**PROBLEM STATEMENT**
Output the records in full, exactly as given.

Saved data entries:
···

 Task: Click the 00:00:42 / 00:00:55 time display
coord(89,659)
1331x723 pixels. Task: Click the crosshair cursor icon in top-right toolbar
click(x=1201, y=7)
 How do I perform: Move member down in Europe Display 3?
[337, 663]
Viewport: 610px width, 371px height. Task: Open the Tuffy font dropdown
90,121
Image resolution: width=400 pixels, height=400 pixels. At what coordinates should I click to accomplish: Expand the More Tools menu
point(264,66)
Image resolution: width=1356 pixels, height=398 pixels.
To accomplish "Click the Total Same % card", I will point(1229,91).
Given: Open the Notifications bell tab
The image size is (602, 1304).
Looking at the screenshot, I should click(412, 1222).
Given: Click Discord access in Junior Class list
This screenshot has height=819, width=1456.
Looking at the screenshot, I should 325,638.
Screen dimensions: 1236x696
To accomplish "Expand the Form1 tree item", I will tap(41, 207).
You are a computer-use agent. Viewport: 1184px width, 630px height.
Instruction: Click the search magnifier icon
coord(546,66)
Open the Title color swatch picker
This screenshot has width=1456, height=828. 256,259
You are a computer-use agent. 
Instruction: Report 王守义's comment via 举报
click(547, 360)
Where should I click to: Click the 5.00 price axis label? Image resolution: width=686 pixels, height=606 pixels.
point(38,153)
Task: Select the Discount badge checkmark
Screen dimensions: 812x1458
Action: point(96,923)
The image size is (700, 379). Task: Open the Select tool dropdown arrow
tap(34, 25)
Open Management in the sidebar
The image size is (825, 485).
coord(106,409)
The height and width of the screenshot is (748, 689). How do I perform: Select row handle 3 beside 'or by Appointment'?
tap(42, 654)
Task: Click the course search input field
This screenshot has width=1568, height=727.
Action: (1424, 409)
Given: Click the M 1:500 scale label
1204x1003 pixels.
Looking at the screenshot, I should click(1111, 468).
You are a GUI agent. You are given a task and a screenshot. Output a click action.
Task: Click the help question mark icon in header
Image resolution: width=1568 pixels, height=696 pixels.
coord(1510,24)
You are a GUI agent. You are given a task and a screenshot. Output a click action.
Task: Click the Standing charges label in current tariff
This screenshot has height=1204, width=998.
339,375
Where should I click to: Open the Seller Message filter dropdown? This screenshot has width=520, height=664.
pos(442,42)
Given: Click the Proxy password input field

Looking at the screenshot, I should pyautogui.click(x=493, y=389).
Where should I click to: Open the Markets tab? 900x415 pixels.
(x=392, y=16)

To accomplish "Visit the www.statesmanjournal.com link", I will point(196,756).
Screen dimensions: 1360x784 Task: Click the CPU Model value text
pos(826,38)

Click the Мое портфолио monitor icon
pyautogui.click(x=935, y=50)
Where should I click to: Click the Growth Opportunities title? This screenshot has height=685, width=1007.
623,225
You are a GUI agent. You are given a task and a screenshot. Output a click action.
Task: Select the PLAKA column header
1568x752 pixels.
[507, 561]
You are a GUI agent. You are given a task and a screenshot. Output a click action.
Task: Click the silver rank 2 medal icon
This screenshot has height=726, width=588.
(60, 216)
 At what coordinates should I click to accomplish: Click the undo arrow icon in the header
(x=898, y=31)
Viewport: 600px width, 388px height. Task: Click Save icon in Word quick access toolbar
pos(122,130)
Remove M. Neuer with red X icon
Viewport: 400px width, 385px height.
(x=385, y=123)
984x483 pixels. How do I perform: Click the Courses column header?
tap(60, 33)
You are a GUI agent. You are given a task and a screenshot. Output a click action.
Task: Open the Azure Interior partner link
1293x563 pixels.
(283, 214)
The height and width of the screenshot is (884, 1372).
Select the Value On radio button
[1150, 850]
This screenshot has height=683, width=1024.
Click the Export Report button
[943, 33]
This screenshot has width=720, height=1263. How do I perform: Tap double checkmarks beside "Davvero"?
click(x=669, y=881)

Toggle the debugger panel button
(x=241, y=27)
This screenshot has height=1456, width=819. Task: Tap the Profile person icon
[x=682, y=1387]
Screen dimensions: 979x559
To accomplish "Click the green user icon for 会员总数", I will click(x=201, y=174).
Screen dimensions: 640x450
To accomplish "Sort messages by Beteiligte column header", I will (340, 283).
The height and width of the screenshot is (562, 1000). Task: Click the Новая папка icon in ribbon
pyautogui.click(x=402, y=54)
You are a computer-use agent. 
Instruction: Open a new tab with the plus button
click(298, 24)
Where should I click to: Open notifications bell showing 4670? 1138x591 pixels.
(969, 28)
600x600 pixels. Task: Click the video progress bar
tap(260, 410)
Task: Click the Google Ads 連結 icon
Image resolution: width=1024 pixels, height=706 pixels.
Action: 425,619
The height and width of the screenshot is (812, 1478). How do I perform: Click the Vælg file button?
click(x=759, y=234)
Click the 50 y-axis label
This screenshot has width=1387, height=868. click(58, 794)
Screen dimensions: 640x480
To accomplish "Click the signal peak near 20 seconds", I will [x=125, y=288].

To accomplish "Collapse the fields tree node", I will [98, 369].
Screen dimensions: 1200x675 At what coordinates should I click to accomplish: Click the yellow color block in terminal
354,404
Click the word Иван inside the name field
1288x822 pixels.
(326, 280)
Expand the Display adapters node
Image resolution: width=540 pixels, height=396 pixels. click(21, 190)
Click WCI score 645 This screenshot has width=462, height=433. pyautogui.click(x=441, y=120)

···

**RESPONSE BOX**
 Task: Click the 00:00:42 / 00:00:55 time display
coord(89,659)
1331x723 pixels. Task: Click the crosshair cursor icon in top-right toolbar
click(x=1201, y=7)
 How do I perform: Move member down in Europe Display 3?
[337, 663]
Viewport: 610px width, 371px height. Task: Open the Tuffy font dropdown
90,121
Image resolution: width=400 pixels, height=400 pixels. At what coordinates should I click to accomplish: Expand the More Tools menu
point(264,66)
Image resolution: width=1356 pixels, height=398 pixels.
To accomplish "Click the Total Same % card", I will point(1229,91).
Given: Open the Notifications bell tab
The image size is (602, 1304).
Looking at the screenshot, I should click(412, 1222).
Given: Click Discord access in Junior Class list
This screenshot has height=819, width=1456.
Looking at the screenshot, I should 325,638.
Screen dimensions: 1236x696
To accomplish "Expand the Form1 tree item", I will tap(41, 207).
You are a computer-use agent. Viewport: 1184px width, 630px height.
Instruction: Click the search magnifier icon
coord(546,66)
Open the Title color swatch picker
This screenshot has width=1456, height=828. 256,259
You are a computer-use agent. 
Instruction: Report 王守义's comment via 举报
click(547, 360)
Where should I click to: Click the 5.00 price axis label? Image resolution: width=686 pixels, height=606 pixels.
point(38,153)
Task: Select the Discount badge checkmark
Screen dimensions: 812x1458
Action: point(96,923)
The image size is (700, 379). Task: Open the Select tool dropdown arrow
tap(34, 25)
Open Management in the sidebar
The image size is (825, 485).
coord(106,409)
The height and width of the screenshot is (748, 689). How do I perform: Select row handle 3 beside 'or by Appointment'?
tap(42, 654)
Task: Click the course search input field
This screenshot has width=1568, height=727.
Action: (1424, 409)
Given: Click the M 1:500 scale label
1204x1003 pixels.
Looking at the screenshot, I should click(1111, 468).
You are a GUI agent. You are given a task and a screenshot. Output a click action.
Task: Click the help question mark icon in header
Image resolution: width=1568 pixels, height=696 pixels.
coord(1510,24)
You are a GUI agent. You are given a task and a screenshot. Output a click action.
Task: Click the Standing charges label in current tariff
This screenshot has height=1204, width=998.
339,375
Where should I click to: Open the Seller Message filter dropdown? This screenshot has width=520, height=664.
pos(442,42)
Given: Click the Proxy password input field

Looking at the screenshot, I should pyautogui.click(x=493, y=389).
Where should I click to: Open the Markets tab? 900x415 pixels.
(x=392, y=16)

To accomplish "Visit the www.statesmanjournal.com link", I will point(196,756).
Screen dimensions: 1360x784 Task: Click the CPU Model value text
pos(826,38)

Click the Мое портфолио monitor icon
pyautogui.click(x=935, y=50)
Where should I click to: Click the Growth Opportunities title? This screenshot has height=685, width=1007.
623,225
You are a GUI agent. You are given a task and a screenshot. Output a click action.
Task: Select the PLAKA column header
1568x752 pixels.
[507, 561]
You are a GUI agent. You are given a task and a screenshot. Output a click action.
Task: Click the silver rank 2 medal icon
This screenshot has height=726, width=588.
(60, 216)
 At what coordinates should I click to accomplish: Click the undo arrow icon in the header
(x=898, y=31)
Viewport: 600px width, 388px height. Task: Click Save icon in Word quick access toolbar
pos(122,130)
Remove M. Neuer with red X icon
Viewport: 400px width, 385px height.
(x=385, y=123)
984x483 pixels. How do I perform: Click the Courses column header?
tap(60, 33)
You are a GUI agent. You are given a task and a screenshot. Output a click action.
Task: Open the Azure Interior partner link
1293x563 pixels.
(283, 214)
The height and width of the screenshot is (884, 1372).
Select the Value On radio button
[1150, 850]
This screenshot has height=683, width=1024.
Click the Export Report button
[943, 33]
This screenshot has width=720, height=1263. How do I perform: Tap double checkmarks beside "Davvero"?
click(x=669, y=881)

Toggle the debugger panel button
(x=241, y=27)
This screenshot has height=1456, width=819. Task: Tap the Profile person icon
[x=682, y=1387]
Screen dimensions: 979x559
To accomplish "Click the green user icon for 会员总数", I will click(x=201, y=174).
Screen dimensions: 640x450
To accomplish "Sort messages by Beteiligte column header", I will (340, 283).
The height and width of the screenshot is (562, 1000). Task: Click the Новая папка icon in ribbon
pyautogui.click(x=402, y=54)
You are a computer-use agent. 
Instruction: Open a new tab with the plus button
click(298, 24)
Where should I click to: Open notifications bell showing 4670? 1138x591 pixels.
(969, 28)
600x600 pixels. Task: Click the video progress bar
tap(260, 410)
Task: Click the Google Ads 連結 icon
Image resolution: width=1024 pixels, height=706 pixels.
Action: 425,619
The height and width of the screenshot is (812, 1478). How do I perform: Click the Vælg file button?
click(x=759, y=234)
Click the 50 y-axis label
This screenshot has width=1387, height=868. click(58, 794)
Screen dimensions: 640x480
To accomplish "Click the signal peak near 20 seconds", I will [x=125, y=288].

To accomplish "Collapse the fields tree node", I will [98, 369].
Screen dimensions: 1200x675 At what coordinates should I click to accomplish: Click the yellow color block in terminal
354,404
Click the word Иван inside the name field
1288x822 pixels.
(326, 280)
Expand the Display adapters node
Image resolution: width=540 pixels, height=396 pixels. click(21, 190)
Click WCI score 645 This screenshot has width=462, height=433. pyautogui.click(x=441, y=120)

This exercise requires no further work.